→ Text provided:
§ §

The formula behind this success is now easy to decode. Take a collection of hackneyed motifs and plotlines plagiarized from American films (see Gor Kirakosyan’s Mall-Napped—a shameless Xerox of Home Alone currently on every screen), add a couple of local stars, marinate in slang-heavy Armenian colloquialism, season with frivolity, and blend until any trace of nuance, originality, intelligence, or basic logic dissolves into a ham-fisted sludge of grotesque mimicry. Operating like extended sketches of bawdy street anecdotes, most of these films have little purpose beyond pandering to the lowest common denominator and the intellectual attention span of pubescent boys.
So when a new commercial release markets itself as a serious drama about tragic loss, grief, and the collapse of a relationship, all soaked-up in moody, neon-lit cinematography, you sit up and take notice. The intrigue is further heightened by the fact that the production features largely unknown, fresh faces. Could they be giving us a game-changer here? In his feature debut, director Hrant Abovyan’s Syu follows a young, middle-class Armenian couple, whose female half spirals into psychosexual free fall after the accidental death of her child.
With roots in Greek tragedy, it’s a timeworn scenario that has inspired some great masterworks by the likes of Claude Chabrol, Nicolas Roeg, Andrei Zvyagintsev, Ari Aster, and many others. Hence, it’s not irrational to expect that it would inspire even a modestly accomplished Armenian retelling – especially considering the pertinence of the theme, following the 2020 Artsakh war.

§ §

Screenshot grounding data:
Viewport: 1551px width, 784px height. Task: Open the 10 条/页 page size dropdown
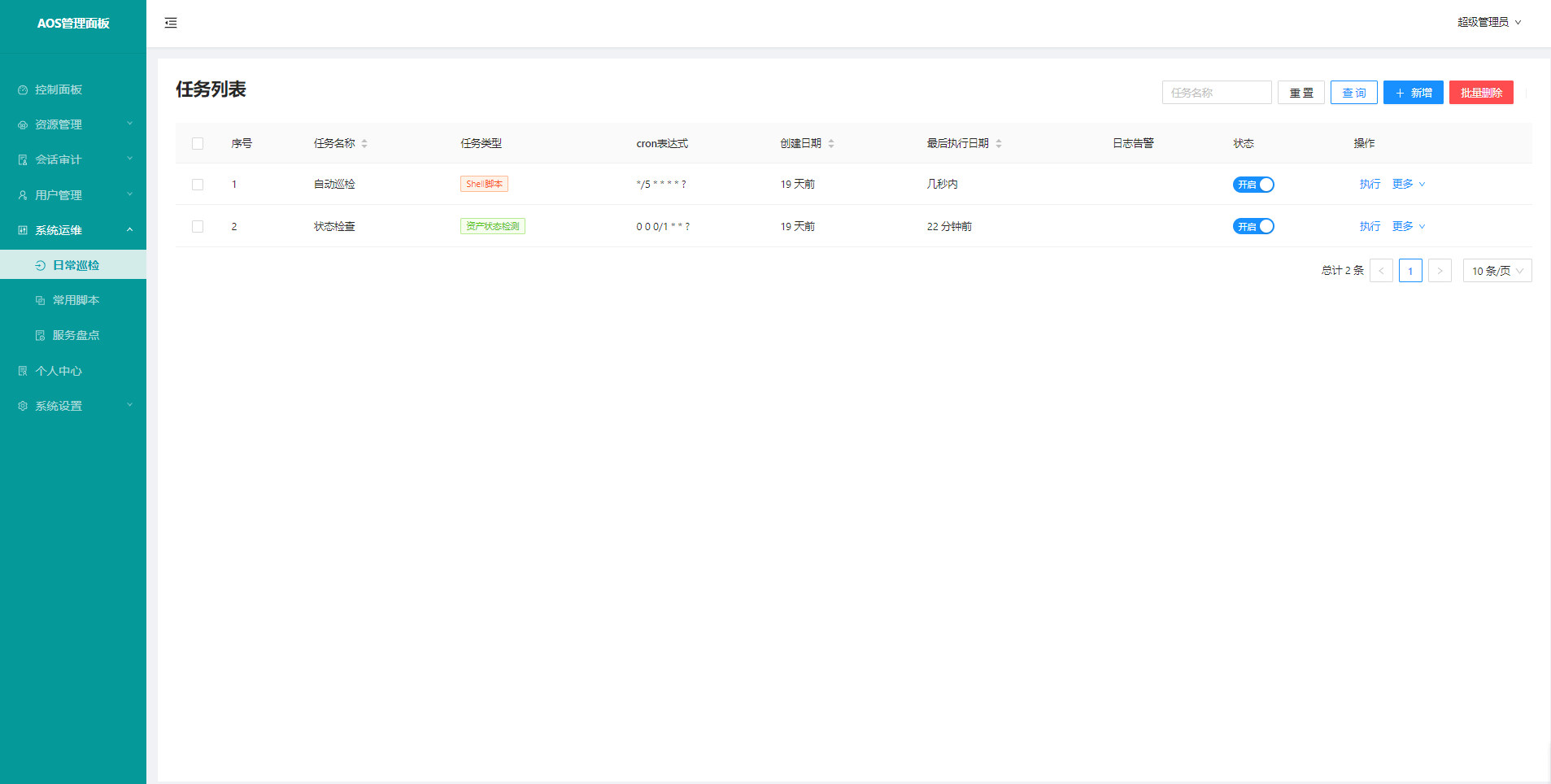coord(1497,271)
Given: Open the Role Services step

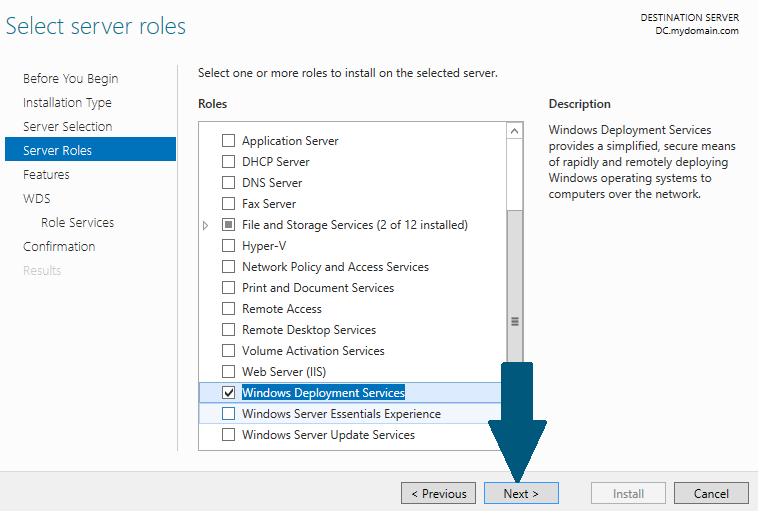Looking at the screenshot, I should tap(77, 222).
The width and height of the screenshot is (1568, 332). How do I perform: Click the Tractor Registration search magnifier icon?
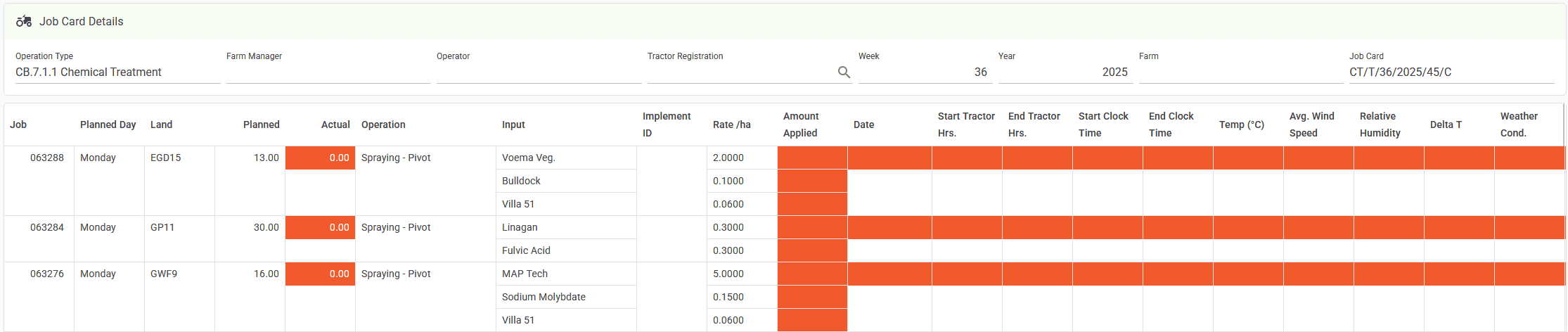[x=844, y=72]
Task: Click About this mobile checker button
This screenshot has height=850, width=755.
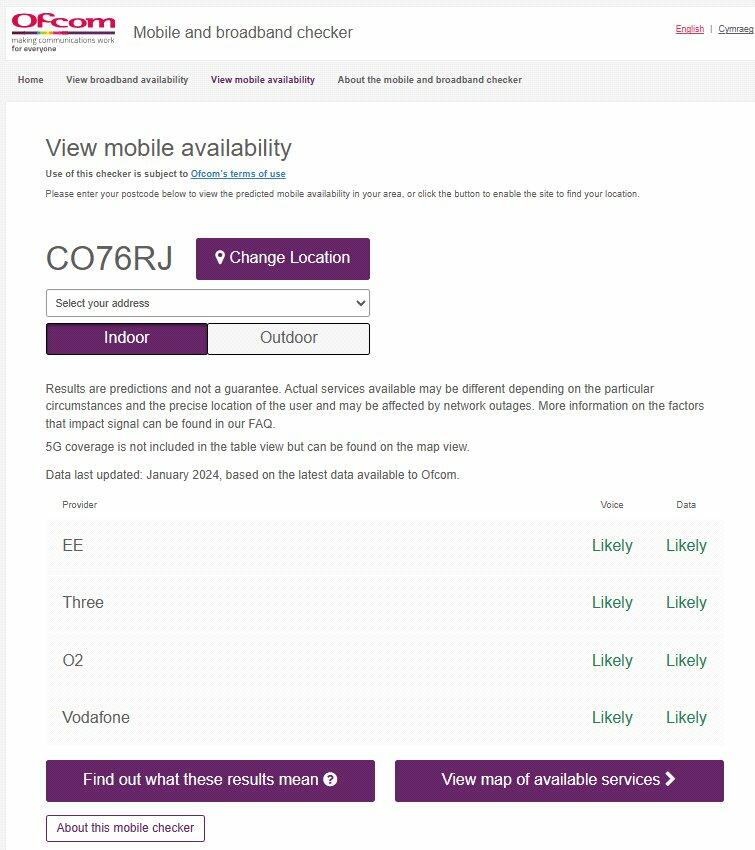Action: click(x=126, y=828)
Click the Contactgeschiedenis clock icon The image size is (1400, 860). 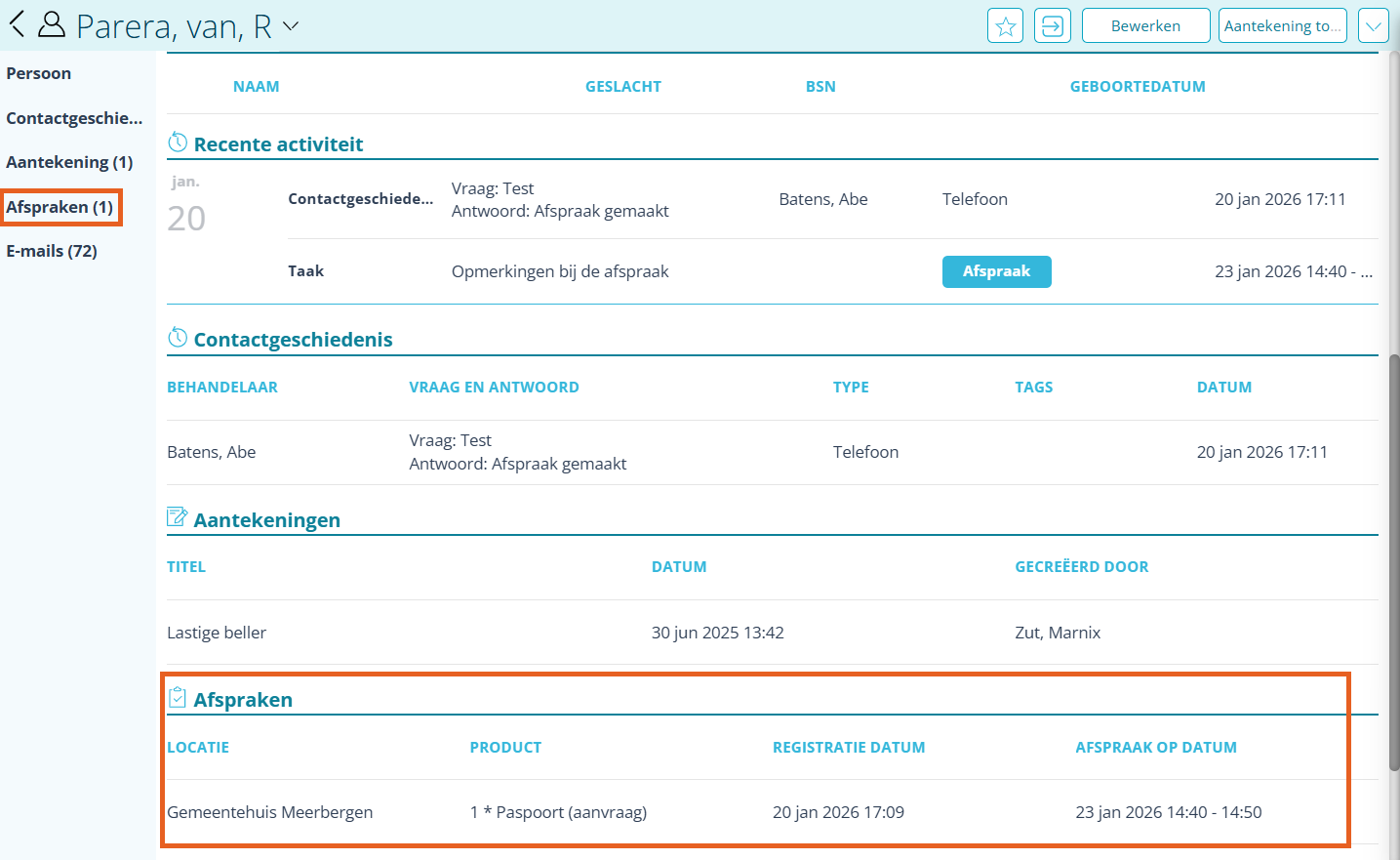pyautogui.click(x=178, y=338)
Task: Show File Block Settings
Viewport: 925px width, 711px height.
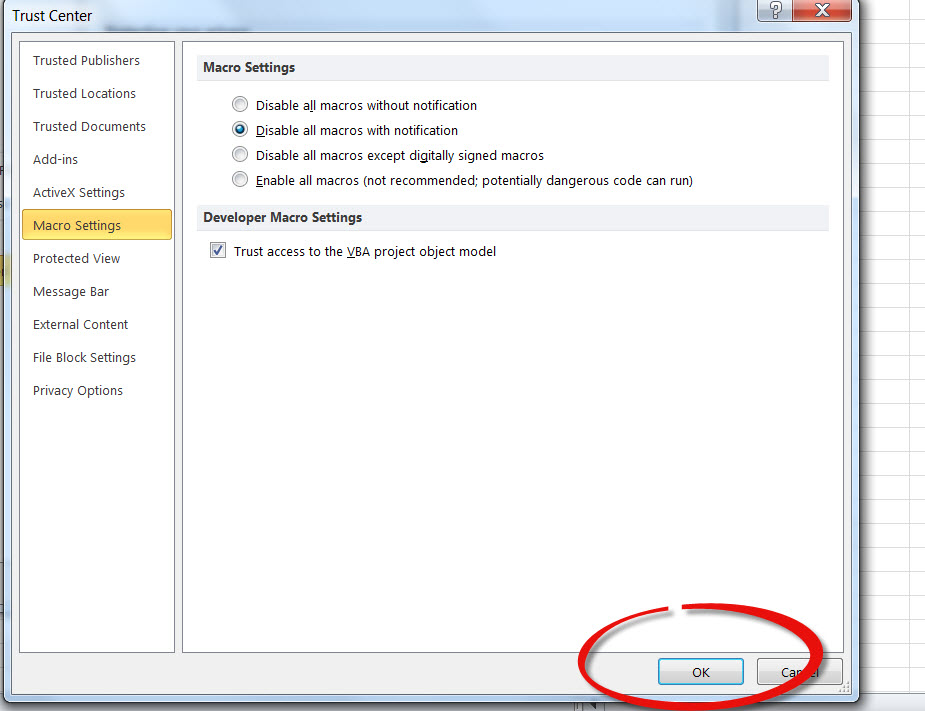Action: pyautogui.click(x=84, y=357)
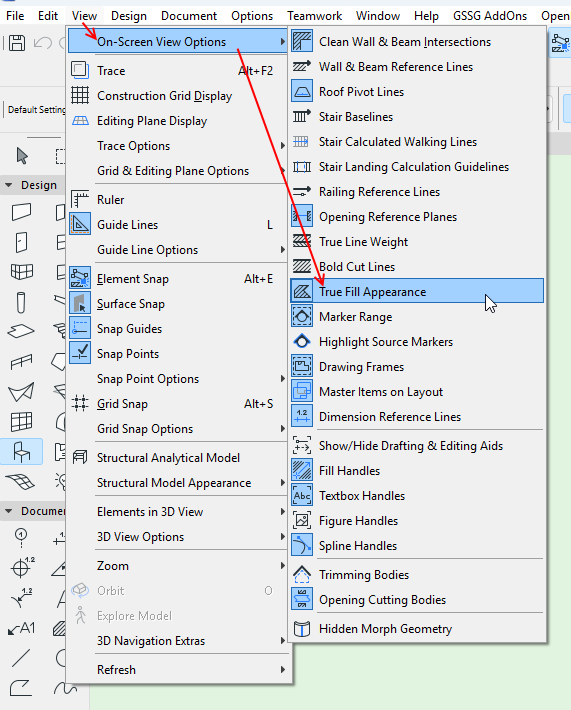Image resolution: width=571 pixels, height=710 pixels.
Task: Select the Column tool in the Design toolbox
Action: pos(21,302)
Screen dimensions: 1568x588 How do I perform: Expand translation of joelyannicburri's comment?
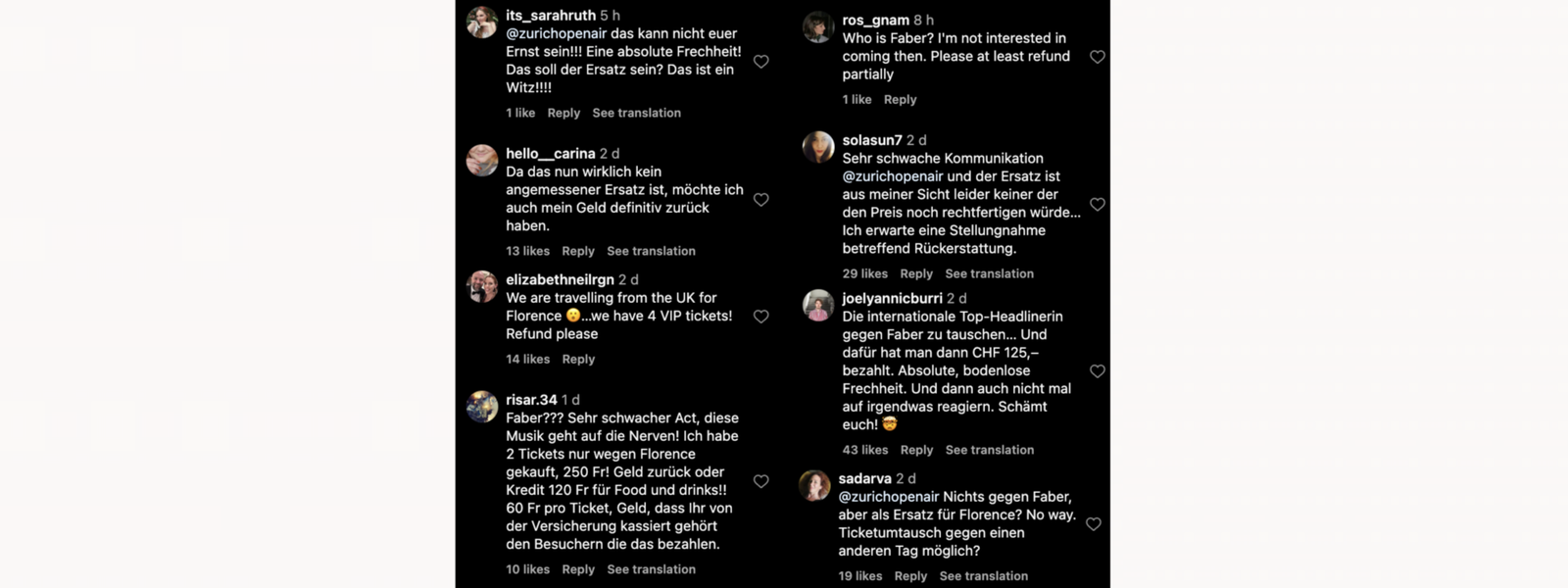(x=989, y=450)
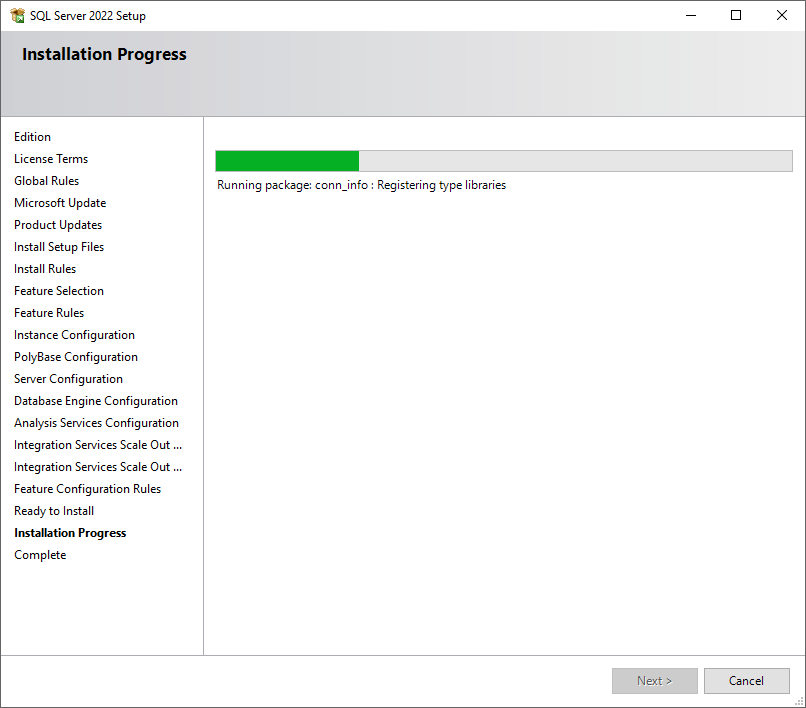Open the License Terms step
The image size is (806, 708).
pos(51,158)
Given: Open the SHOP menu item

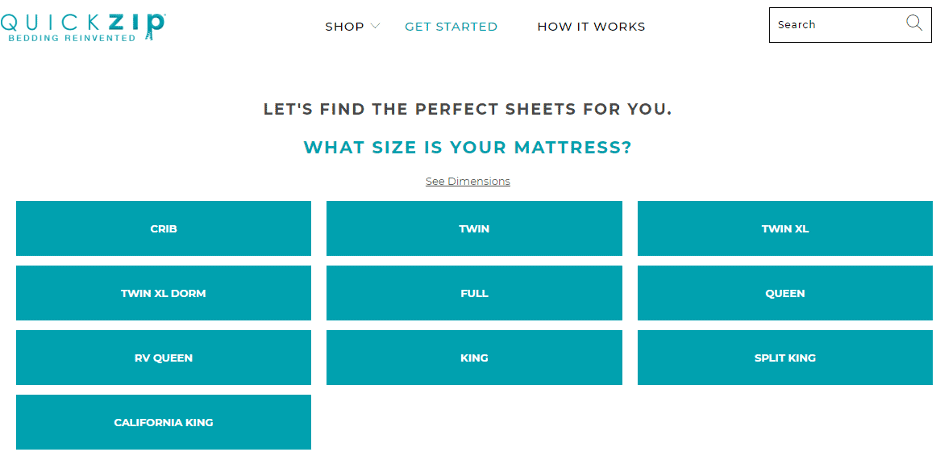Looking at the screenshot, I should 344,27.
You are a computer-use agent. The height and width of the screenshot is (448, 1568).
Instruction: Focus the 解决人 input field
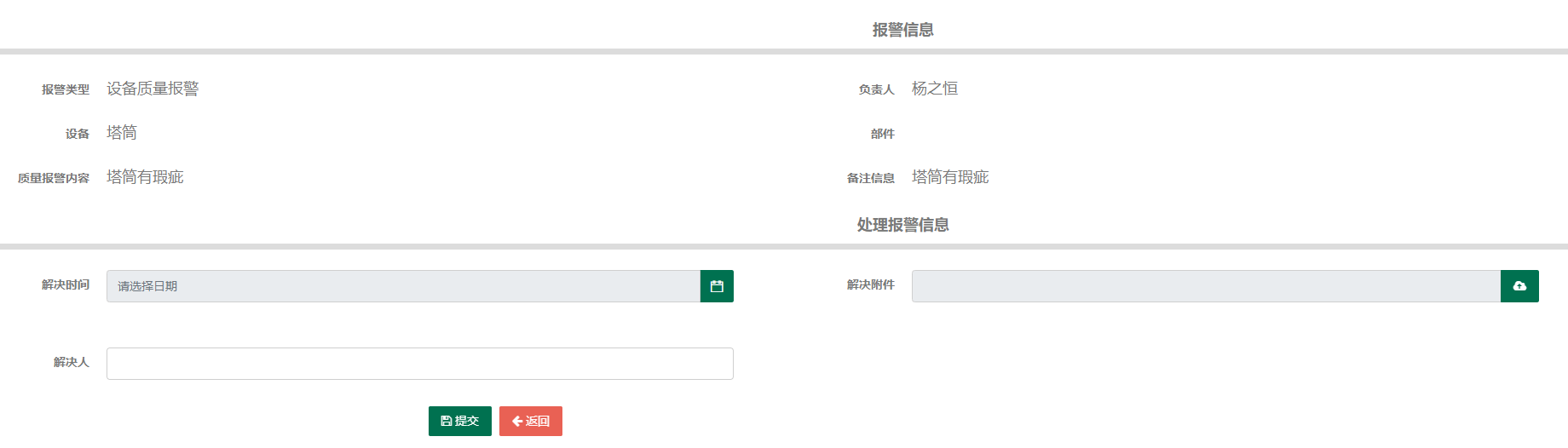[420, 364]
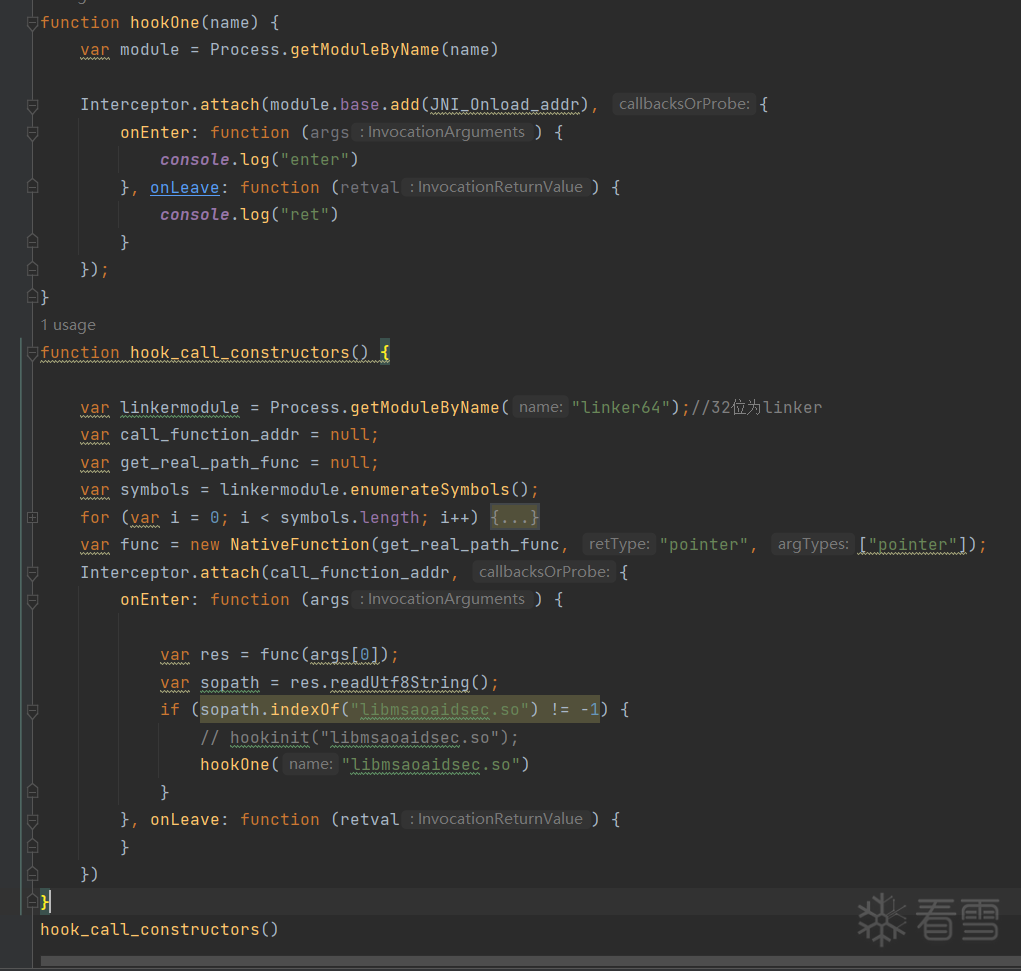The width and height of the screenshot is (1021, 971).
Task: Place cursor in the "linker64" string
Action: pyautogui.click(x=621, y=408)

§ §

→ Activity:
Extend the review of the Armenian film Syu, picking up right after its last sentence.

→ Solved problem:
Alas, even the trailer quickly dispels any hope that this might, against all odds, be an artistically inclined project rather than a tone-deaf simulation of Lars von Trier’s Antichrist, stripped of its metaphysics and hardcore penetration. Pasted together with astoundingly prosaic dialogue and performances so wooden they could make my grandmother’s cupboard jealous, the film appears to be yet another pitiable attempt to scrounge off a Hollywood recipe. Except, instead of broad-appeal comedies, this “daring” (read – mildly erotic) production sets its sights on prestige melodramas built around marquee stars putting on fireworks of emotional suffering—à la Pieces of a Woman with Vanessa Kirby or Kenneth Lonergan’s masterful Manchester by the Sea.
Unfortunately, in its desperate effort to eliminate any trace of authenticity or cultural context (even the title seems designed to avoid unwelcome Armenian associations), Syu produces the cinematic equivalent of an off-key karaoke performance in ill-fitting drag. This would be less irritating if the film didn’t also display considerable technical polish—and budget—in its cinematography, editing, production, and sound design. Which begs the question: why is Armenian popular cinema still so reluctant to turn toward stories, characters, and issues rooted in its own lived reality, instead of resorting to the undignified shortcut of crass copy-pasting? Isn’t that dilemma itself the perfect subject for an original, relevant film?